IntentionNet: Map-Lite Visual Navigation at the Kilometre Scale
Wei Gao, Bo Ai, Joel Loo, Vinay, David Hsu
TL;DR
IntentionNet addresses the challenge of scalable, robust long-range visual navigation by integrating a classical global planner with a learned low-level controller that operates under mission-intention signals. It introduces two intentions, Local Path and Environment (LPE) and Discretised Local Move (DLM), and demonstrates that DLM, in particular, provides robustness to mapping and localisation errors, enabling kilometre-scale navigation on a real robot. A concrete instantiation, Kilo-IntentionNet, uses a DECISION controller with per-behaviour memory modules to navigate through diverse indoor and outdoor environments despite noisy odometry. The work shows that combining topological planning with a robust, end-to-end learned controller yields scalable planning, improved obstacle avoidance, and strong generalisation, with practical implications for real-world long-range robotic navigation.
Abstract
This work explores the challenges of creating a scalable and robust robot navigation system that can traverse both indoor and outdoor environments to reach distant goals.
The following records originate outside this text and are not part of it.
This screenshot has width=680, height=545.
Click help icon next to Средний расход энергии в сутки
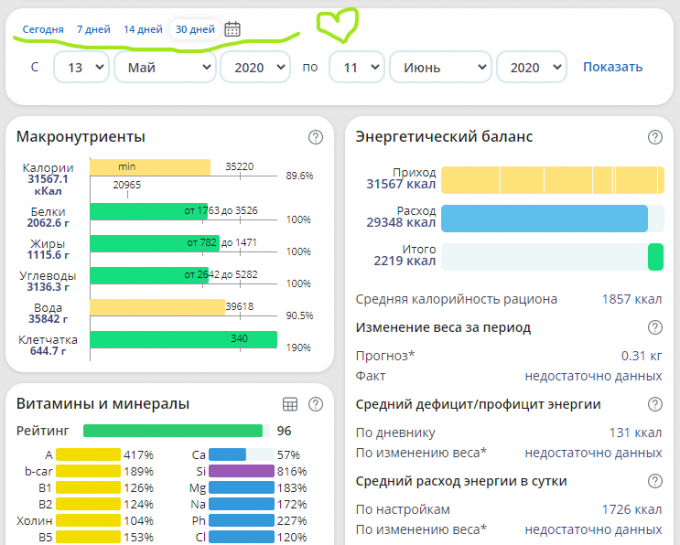pos(655,481)
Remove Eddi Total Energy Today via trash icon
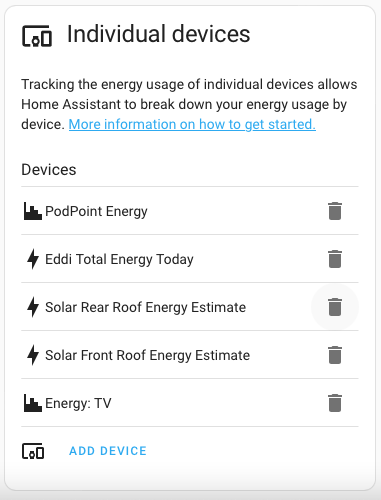Screen dimensions: 381x500 [335, 259]

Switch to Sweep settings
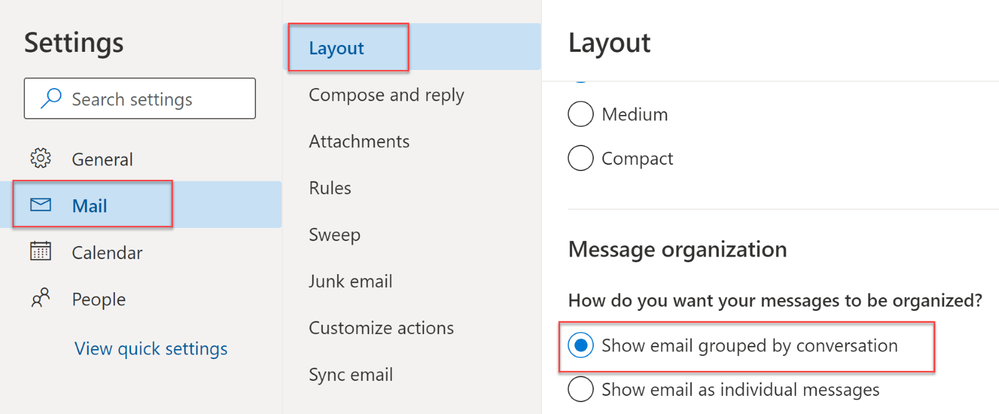[x=334, y=235]
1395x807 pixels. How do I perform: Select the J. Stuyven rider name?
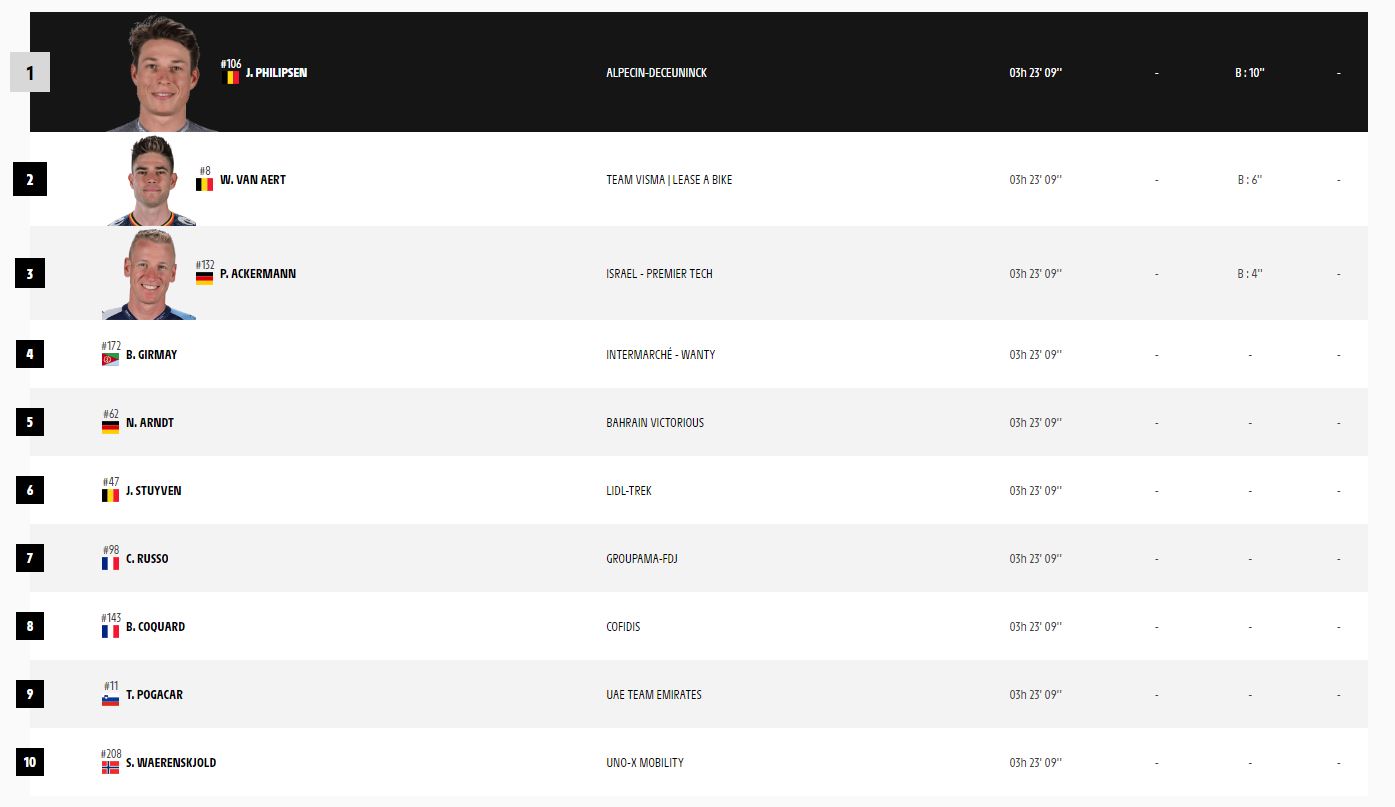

We propose a navigation system architecture called IntentionNet that employs a monolithic neural network as the low-level planner/controller, and uses a general interface that we call intentions to steer the controller. The paper proposes two types of intentions, Local Path and Environment (LPE) and Discretised Local Move (DLM), and shows that DLM is robust to significant metric positioning and mapping errors. The paper also presents Kilo-IntentionNet, an instance of the IntentionNet system using the DLM intention that is deployed on a Boston Dynamics Spot robot, and which successfully navigates through complex indoor and outdoor environments over distances of up to a kilometre with only noisy odometry.